Soliris Effectively Treats aHUS in Newborn Girl, Case Study Reports

Soliris (eculizumab) may help to control microangiopathy — a disease affecting small vessels — and restore kidney function in newborns with atypical hemolytic uremic syndrome (aHUS), according to a recent case report.

The report, “Neonatal atypical hemolytic uremic syndrome in the eculizumab era,” was published in the journal AJP Reports.

aHUS is a rare disease in which the dysregulation of the complement cascade, a part of the immune system, causes blood clots to form inside small blood vessels. These clots prevent blood from flowing properly to various tissues and organs, especially the kidneys.

People with aHUS have low numbers of circulating red blood cells, as these tend to be destroyed faster than they are made (hemolytic anemia), as well as low numbers of platelets (thrombocytopenia), since these are constantly being used to form blood clots. The kidneys of these patients also tend to gradually lose their ability to filter waste products from the blood, and they eventually have kidney failure.

Soliris, an antibody-based therapy developed and marketed by Alexion, is one of the two medications currently approved to treat aHUS. It works by binding to C5, a specific component of the complement cascade. This makes the signaling cascade come to a stop, which in turn prevents excessive blood clotting.

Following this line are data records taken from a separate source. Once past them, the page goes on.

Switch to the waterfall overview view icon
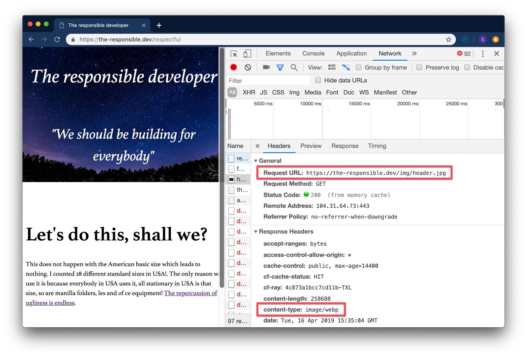The width and height of the screenshot is (527, 357). click(x=346, y=67)
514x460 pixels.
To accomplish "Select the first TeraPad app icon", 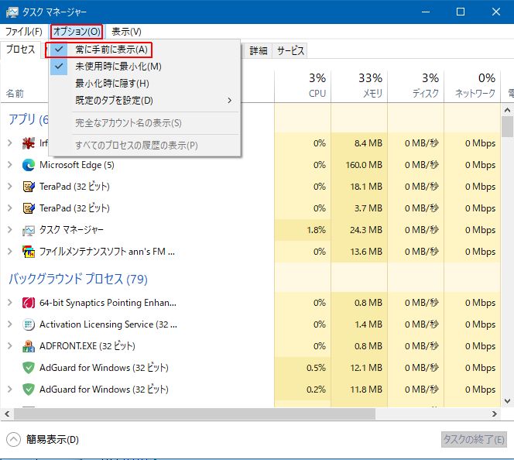I will [x=29, y=187].
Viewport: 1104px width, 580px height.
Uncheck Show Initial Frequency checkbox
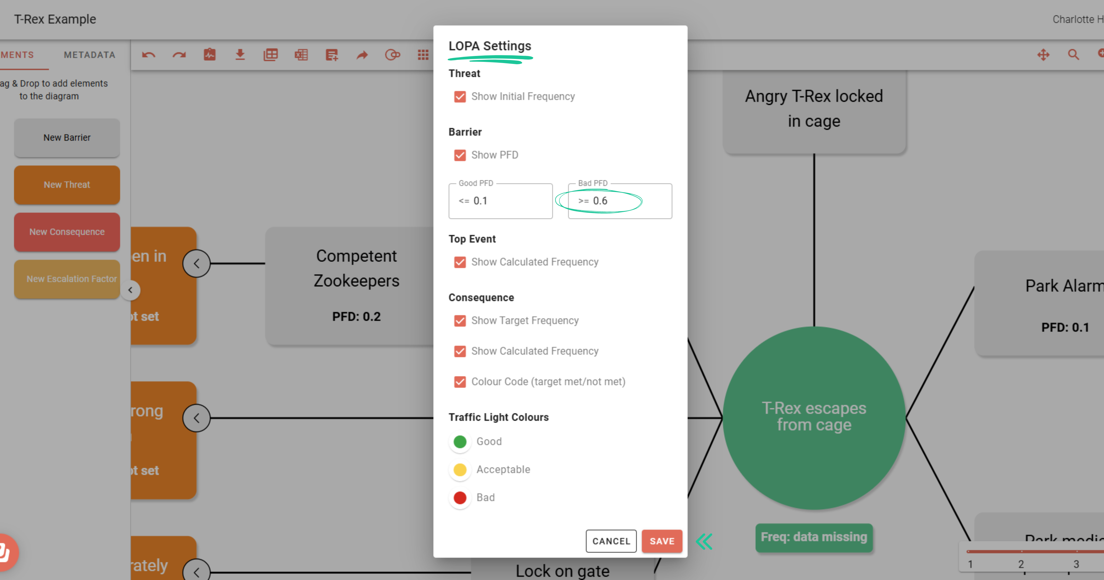460,96
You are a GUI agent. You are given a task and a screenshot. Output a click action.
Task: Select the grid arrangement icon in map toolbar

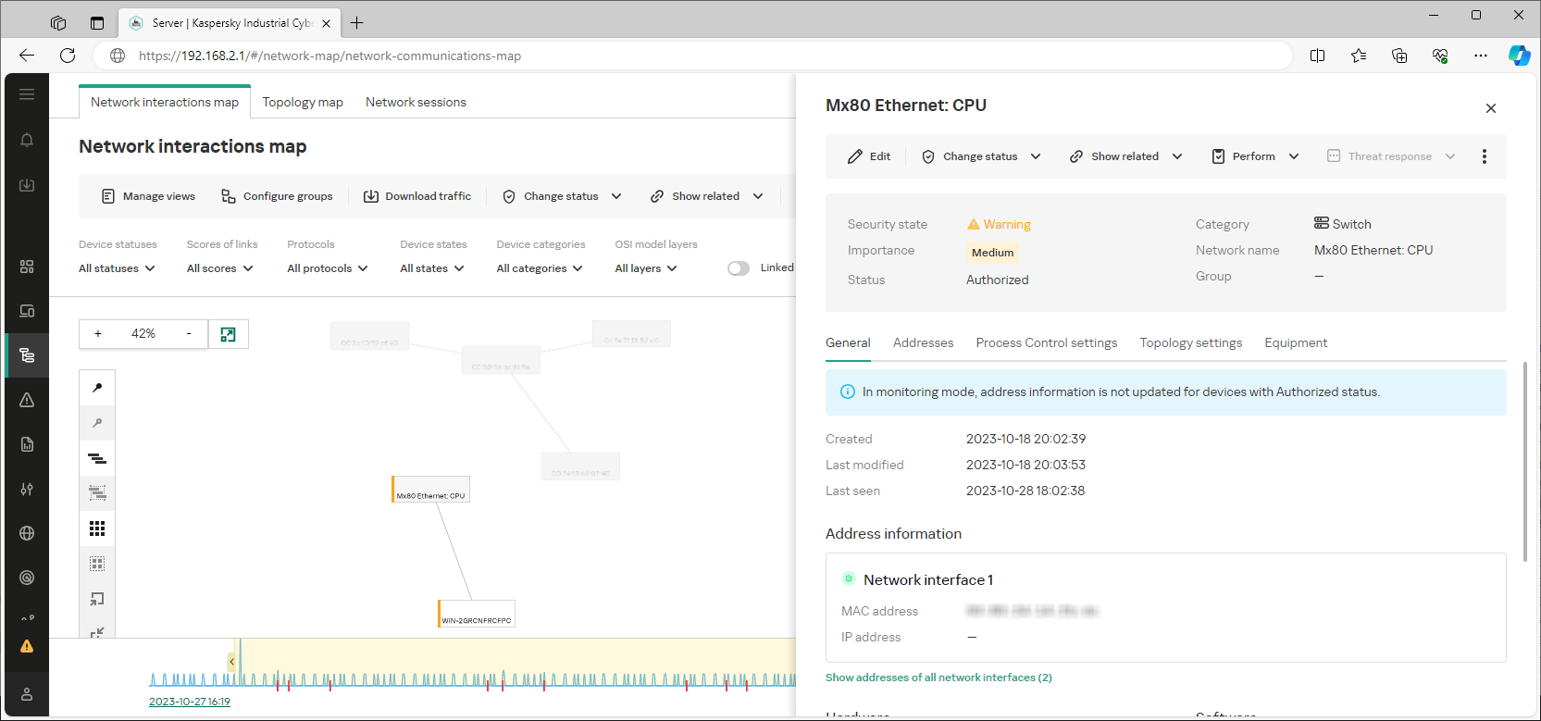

Soliris is considered safe and effective in children, but its use is not approved in newborns and infants weighing less than 5 kg (about 11 lbs).

While aHUS rarely is seen in newborns, “its prognosis is poor, with a significant risk of progression to chronic kidney disease, recurrences, and fatal cases,” the researchers wrote.

A team in Portugal reported the case of a 5-day-old baby girl newly diagnosed with aHUS, for whom treatment with Soliris would prove effective at improving key blood components and kidney function.

The baby, a twin, was born at 36 weeks by emergency cesarean section, due to cord prolapse (when the umbilical cord slips out of the uterus) and pelvic presentation (when the fetus is positioned with the buttocks down).

In the first hour of life, she was pale and grunting, and responded poorly to stimuli. Blood analyses revealed she had too much acid in her blood (metabolic acidosis), high levels of lactate, and low blood pressure (hypotension). Administration of a salt solution improved metabolic acidosis, but not hypotension.

Additional blood analyses revealed she had hemolytic anemia, as indicated by low levels of hemoglobin — the protein responsible for transporting oxygen in red blood cells.

She also had thrombocytopenia, and showed signs of liver inflammation and/or damage, as indicated by high levels of liver enzymes, and had acute kidney injury, as indicated by high levels of urea and creatinine, two waste products.

These findings persisted over the following three days, despite treatment with red blood cell transfusions and a platelet concentrate.

Based on clinical and laboratory testing results, a diagnosis of aHUS was made.

Further testing revealed the baby had normal ADAMTS13 activity, an enzyme that can help distinguish aHUS from thrombotic thrombocytopenic purpura — another disease that can lead to the formation of blood clots in small blood vessels. However, genetic testing failed to identify any aHUS-predisposing mutations in complement genes.

When she was 5 days old, an infusion of fresh frozen plasma (the non-cellular portion of blood) began. Ten days later, she received her first dose of Soliris at 300 mg, the lowest recommended dose. Subsequent doses were given one week later, and every three weeks thereafter.

On Soliris, her levels of lactate dehydrogenase, a marker of tissue damage, normalized, and her creatinine levels dropped by 25% or more within seven days, reaching a normal range after 13 weeks. Her hemoglobin count rose to normal levels within 70 days (a little over two months).

She required red blood cell transfusions on days 18 and 40. In addition to Soliris, she was placed on antibiotics to prevent bacterial infections while at the hospital, as well as after discharge.

Meningococcal vaccines were given to her and to her closer relatives to protect against several types of meningococcal bacteria.

As of this report’s compilation, the girl was 20 months old and still on Soliris. Her blood counts and kidney function were normal. She was on the 15th to 50th percentiles for both weight and height, and had normal psychomotor development.

In this case, Soliris was effective in controlling the child’s microangiopathy and restoring kidney function.

“Nevertheless, there are still some debatable issues especially in neonates on when to start therapy, what dose to use, and how to monitor treatment and the timing of withdrawal,” the researchers wrote.

“aHUS is a disease that needs further prospective research to provide updated guidelines for an even more accurate management,” they concluded.